Filter¶
Filters candidate variants called by ProDuSe based upon the following characteristics:
- Minimum molecule counts: The number of molecules supporting a variant at a given position must deviate from the number expected from simple noise in order to call a variant.
- Molecule type: Stronger (duplex, strong bases) molecules will be examined for support (or lack of support) for a variant first. If too many strong molecule do not support a variant when support is expected, the variant will be discarded.

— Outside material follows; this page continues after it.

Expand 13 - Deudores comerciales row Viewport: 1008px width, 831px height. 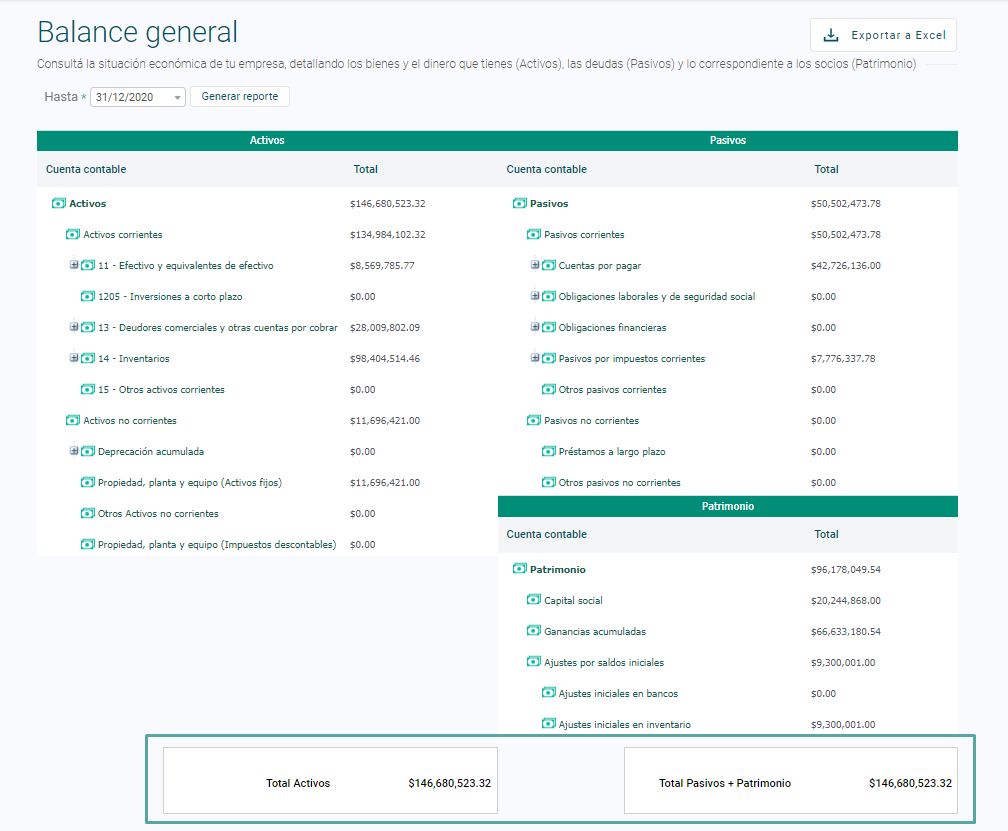74,327
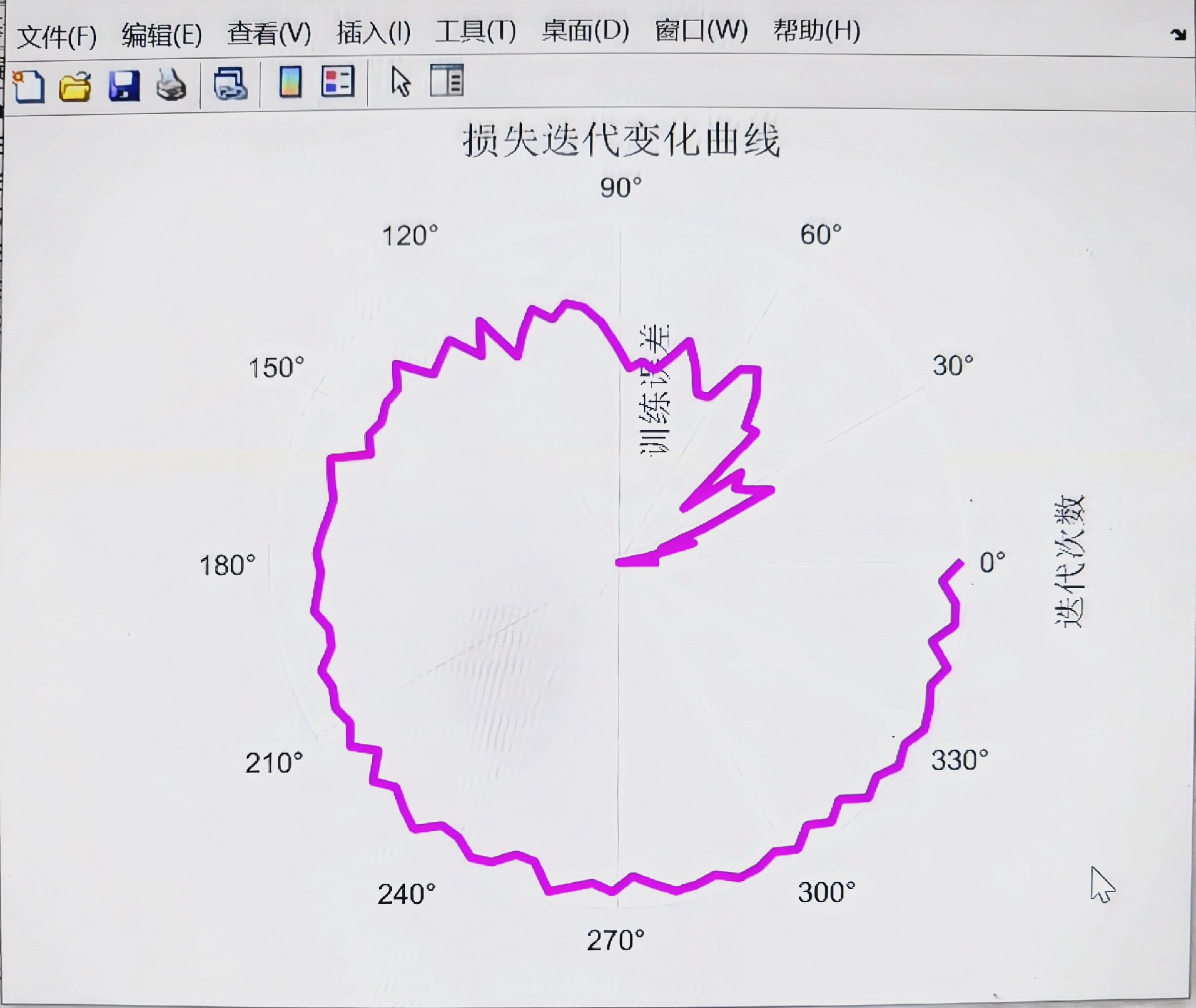Image resolution: width=1196 pixels, height=1008 pixels.
Task: Select the plot title 损失迭代变化曲线
Action: click(x=621, y=140)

- (If designated) Dual strand support: Both the positive and negative strand must support a variant confidently before it is called.
Parameters¶
-c –config: A configuration file which can supply any of the parameters described below. -i –input: Input VCF file, listing candidate variants and molecule counts. -m –molecule_stats: A tab-delineated file listing total depth and different molecule abundances across the entire capture space. Generated by snv.py. -o –output: Path and name to use for the output VCF file. -sb –strand_bias_threshold: Strand bias p-value threshold. If the strand bias of a variant is below this value, the variant will be discarded. -st –strong_base_threshold: Minimum number of strong bases required to call a variant. Note that this threshold will increase depending on locus and overall library characteristics for each molecule type. -wt –weak_base_threshold: Minimum number of weak bases required to call a variant. Note that this threshold will increase depending on locus and capture space characteristics for each molecule type.
Additional Considerations¶
If the duplicate rate of a library is extremely low, variants will be called based upon weak bases. Thus, a large number of false positive calls may be generated.